▶ What this task involves: Write out again, word for word, the lines below, starting at the first one and ending at the line containing "In order to click on defects".

Word and element location entries
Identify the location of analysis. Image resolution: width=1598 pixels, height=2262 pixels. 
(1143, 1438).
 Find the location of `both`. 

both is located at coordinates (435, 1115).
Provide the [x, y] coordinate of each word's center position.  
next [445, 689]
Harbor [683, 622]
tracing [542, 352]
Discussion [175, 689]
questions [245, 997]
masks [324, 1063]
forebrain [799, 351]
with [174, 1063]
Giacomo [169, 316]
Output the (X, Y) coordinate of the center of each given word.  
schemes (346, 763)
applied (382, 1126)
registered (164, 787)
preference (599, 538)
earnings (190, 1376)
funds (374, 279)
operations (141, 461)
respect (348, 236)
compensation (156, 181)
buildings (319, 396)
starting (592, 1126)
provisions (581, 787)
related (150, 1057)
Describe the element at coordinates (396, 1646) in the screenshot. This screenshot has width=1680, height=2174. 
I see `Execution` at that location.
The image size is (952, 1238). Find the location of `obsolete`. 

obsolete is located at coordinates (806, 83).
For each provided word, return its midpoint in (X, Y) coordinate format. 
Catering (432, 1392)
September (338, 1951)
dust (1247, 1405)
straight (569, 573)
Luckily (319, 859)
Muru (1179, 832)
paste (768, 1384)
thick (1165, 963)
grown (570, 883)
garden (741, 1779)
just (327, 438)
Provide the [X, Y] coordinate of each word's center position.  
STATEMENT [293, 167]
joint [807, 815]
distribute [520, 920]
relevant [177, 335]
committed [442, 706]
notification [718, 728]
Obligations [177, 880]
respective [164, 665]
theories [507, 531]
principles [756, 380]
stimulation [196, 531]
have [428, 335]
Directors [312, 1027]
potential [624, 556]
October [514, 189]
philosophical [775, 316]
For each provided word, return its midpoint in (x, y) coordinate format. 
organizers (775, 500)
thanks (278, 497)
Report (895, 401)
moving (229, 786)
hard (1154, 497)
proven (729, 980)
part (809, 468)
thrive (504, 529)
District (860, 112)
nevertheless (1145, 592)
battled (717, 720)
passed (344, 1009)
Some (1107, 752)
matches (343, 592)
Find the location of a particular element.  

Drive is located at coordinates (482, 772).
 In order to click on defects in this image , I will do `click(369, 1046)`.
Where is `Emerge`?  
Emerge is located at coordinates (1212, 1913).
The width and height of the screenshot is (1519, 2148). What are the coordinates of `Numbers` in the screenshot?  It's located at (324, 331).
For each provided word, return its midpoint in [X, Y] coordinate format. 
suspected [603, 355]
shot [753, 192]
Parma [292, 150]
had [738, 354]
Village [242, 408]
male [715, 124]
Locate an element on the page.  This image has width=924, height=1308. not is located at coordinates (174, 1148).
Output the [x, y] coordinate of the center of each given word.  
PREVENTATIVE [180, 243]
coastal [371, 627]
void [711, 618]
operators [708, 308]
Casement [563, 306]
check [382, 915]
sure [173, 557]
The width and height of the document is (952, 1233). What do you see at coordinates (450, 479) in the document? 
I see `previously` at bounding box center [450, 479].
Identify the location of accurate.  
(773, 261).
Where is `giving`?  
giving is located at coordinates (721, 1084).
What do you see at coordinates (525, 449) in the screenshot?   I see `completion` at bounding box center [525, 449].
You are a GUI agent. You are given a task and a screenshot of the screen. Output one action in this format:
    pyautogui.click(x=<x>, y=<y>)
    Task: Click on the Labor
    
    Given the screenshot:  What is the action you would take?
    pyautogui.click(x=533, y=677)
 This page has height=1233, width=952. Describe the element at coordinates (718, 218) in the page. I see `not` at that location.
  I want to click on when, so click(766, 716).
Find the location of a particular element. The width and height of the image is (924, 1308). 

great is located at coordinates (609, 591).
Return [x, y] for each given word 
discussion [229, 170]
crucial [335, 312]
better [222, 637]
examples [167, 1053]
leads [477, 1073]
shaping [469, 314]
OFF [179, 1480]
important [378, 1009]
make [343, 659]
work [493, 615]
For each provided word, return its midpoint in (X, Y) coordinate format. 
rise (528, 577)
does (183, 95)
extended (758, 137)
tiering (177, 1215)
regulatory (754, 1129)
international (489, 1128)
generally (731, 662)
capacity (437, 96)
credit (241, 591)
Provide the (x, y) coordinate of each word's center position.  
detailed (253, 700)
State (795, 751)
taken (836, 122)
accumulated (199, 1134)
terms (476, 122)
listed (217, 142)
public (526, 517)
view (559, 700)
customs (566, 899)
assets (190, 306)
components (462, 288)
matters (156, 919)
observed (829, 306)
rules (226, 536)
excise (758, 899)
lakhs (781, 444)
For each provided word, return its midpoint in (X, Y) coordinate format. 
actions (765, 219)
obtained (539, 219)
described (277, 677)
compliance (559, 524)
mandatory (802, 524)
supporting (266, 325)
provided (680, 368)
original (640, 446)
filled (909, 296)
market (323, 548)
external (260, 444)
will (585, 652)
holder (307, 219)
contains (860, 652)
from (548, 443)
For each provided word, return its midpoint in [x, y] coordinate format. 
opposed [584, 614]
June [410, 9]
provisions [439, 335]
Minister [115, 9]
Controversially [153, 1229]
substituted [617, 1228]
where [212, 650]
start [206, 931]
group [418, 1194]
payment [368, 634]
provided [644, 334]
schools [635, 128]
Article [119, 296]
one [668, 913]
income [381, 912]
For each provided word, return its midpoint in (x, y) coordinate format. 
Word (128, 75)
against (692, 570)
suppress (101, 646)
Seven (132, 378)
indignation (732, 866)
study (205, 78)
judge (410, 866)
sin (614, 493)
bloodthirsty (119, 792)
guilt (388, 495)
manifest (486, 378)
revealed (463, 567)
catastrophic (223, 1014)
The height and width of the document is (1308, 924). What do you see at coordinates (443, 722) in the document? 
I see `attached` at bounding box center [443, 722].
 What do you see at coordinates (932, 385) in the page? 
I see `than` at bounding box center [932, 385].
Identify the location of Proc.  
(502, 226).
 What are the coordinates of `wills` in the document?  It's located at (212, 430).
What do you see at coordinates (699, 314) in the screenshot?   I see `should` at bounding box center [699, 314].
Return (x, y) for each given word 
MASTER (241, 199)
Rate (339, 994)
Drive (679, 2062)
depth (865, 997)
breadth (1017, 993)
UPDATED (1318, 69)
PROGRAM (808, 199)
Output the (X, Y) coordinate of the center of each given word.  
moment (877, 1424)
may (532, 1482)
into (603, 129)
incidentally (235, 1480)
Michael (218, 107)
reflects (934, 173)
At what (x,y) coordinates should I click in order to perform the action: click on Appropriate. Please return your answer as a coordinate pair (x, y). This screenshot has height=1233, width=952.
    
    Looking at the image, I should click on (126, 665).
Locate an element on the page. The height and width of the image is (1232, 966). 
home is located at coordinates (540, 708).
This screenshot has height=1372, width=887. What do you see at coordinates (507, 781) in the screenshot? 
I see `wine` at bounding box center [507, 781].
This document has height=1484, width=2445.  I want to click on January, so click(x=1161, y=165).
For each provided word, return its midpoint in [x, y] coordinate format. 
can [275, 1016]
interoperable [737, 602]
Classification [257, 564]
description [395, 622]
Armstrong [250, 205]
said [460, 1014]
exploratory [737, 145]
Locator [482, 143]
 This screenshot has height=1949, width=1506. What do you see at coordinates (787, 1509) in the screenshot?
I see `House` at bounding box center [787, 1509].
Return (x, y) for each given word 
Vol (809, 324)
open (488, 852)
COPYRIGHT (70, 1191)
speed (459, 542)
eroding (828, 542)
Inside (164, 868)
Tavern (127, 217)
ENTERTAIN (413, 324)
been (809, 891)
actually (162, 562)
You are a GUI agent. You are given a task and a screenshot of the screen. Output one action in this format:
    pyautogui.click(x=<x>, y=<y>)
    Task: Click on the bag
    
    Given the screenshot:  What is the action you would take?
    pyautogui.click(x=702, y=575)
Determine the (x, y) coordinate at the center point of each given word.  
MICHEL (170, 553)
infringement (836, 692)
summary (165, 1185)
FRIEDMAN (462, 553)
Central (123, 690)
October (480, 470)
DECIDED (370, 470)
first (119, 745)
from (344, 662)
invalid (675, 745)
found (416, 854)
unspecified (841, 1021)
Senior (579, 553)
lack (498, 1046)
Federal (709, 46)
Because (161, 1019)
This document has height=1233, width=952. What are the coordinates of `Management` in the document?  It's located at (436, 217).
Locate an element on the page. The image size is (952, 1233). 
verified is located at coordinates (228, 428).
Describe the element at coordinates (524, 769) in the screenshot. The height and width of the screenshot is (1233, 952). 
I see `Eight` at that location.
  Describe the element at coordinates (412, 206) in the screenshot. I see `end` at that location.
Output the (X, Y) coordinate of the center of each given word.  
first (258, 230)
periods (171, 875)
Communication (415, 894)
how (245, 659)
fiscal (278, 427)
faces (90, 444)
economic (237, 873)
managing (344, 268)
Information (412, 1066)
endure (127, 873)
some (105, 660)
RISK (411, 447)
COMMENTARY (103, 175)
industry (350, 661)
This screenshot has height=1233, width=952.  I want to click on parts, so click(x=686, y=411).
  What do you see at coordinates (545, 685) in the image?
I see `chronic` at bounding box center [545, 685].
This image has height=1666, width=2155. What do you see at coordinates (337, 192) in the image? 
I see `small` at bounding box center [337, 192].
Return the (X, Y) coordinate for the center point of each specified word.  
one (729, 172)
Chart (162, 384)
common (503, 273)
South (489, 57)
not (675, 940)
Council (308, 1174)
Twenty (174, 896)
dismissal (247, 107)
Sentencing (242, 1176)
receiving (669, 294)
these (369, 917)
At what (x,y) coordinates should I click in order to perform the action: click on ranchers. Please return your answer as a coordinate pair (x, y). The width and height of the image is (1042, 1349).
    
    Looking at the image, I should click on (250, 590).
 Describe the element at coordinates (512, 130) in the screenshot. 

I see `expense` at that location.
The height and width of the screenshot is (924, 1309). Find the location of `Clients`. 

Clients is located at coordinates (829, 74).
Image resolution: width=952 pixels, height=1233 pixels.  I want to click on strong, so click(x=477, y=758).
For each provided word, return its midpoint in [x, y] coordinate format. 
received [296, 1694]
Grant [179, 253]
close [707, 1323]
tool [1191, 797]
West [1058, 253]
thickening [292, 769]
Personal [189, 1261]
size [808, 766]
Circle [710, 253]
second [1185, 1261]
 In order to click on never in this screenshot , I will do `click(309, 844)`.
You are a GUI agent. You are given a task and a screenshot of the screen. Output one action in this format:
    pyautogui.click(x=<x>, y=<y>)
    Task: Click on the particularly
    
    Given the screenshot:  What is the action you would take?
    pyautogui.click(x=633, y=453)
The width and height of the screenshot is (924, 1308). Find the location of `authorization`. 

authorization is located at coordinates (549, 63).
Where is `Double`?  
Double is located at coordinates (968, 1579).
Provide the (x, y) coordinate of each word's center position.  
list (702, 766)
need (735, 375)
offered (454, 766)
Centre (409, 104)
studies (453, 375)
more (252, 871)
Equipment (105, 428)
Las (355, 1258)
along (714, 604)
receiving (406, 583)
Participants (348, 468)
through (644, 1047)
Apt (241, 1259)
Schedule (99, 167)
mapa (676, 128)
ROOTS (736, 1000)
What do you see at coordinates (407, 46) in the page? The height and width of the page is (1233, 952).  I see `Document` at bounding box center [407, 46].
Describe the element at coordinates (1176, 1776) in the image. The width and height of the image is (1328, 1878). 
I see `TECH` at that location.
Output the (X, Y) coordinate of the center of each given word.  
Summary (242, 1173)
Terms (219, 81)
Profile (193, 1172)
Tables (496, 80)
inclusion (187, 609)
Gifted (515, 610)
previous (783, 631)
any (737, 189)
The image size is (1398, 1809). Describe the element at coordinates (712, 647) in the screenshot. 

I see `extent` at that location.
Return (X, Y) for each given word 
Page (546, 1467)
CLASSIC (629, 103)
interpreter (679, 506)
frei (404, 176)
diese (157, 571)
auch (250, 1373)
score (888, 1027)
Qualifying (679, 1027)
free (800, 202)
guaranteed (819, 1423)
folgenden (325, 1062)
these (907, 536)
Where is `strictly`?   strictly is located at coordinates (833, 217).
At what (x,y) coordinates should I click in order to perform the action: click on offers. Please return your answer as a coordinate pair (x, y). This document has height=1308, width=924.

▶ The result:
Identify the location of analysis. Image resolution: width=1598 pixels, height=2262 pixels. 
(1143, 1438).
 Find the location of `both`. 

both is located at coordinates (435, 1115).
Provide the [x, y] coordinate of each word's center position.  
next [445, 689]
Harbor [683, 622]
tracing [542, 352]
Discussion [175, 689]
questions [245, 997]
masks [324, 1063]
forebrain [799, 351]
with [174, 1063]
Giacomo [169, 316]
Output the (X, Y) coordinate of the center of each given word.  
schemes (346, 763)
applied (382, 1126)
registered (164, 787)
preference (599, 538)
earnings (190, 1376)
funds (374, 279)
operations (141, 461)
respect (348, 236)
compensation (156, 181)
buildings (319, 396)
starting (592, 1126)
provisions (581, 787)
related (150, 1057)
Describe the element at coordinates (396, 1646) in the screenshot. This screenshot has width=1680, height=2174. 
I see `Execution` at that location.
The image size is (952, 1238). Find the location of `obsolete`. 

obsolete is located at coordinates (806, 83).
For each provided word, return its midpoint in (X, Y) coordinate format. 
Catering (432, 1392)
September (338, 1951)
dust (1247, 1405)
straight (569, 573)
Luckily (319, 859)
Muru (1179, 832)
paste (768, 1384)
thick (1165, 963)
grown (570, 883)
garden (741, 1779)
just (327, 438)
Provide the [X, Y] coordinate of each word's center position.  
STATEMENT [293, 167]
joint [807, 815]
distribute [520, 920]
relevant [177, 335]
committed [442, 706]
notification [718, 728]
Obligations [177, 880]
respective [164, 665]
theories [507, 531]
principles [756, 380]
stimulation [196, 531]
have [428, 335]
Directors [312, 1027]
potential [624, 556]
October [514, 189]
philosophical [775, 316]
For each provided word, return its midpoint in (x, y) coordinate format. 
organizers (775, 500)
thanks (278, 497)
Report (895, 401)
moving (229, 786)
hard (1154, 497)
proven (729, 980)
part (809, 468)
thrive (504, 529)
District (860, 112)
nevertheless (1145, 592)
battled (717, 720)
passed (344, 1009)
Some (1107, 752)
matches (343, 592)
Find the location of a particular element.  

Drive is located at coordinates (482, 772).
 In order to click on defects in this image , I will do `click(369, 1046)`.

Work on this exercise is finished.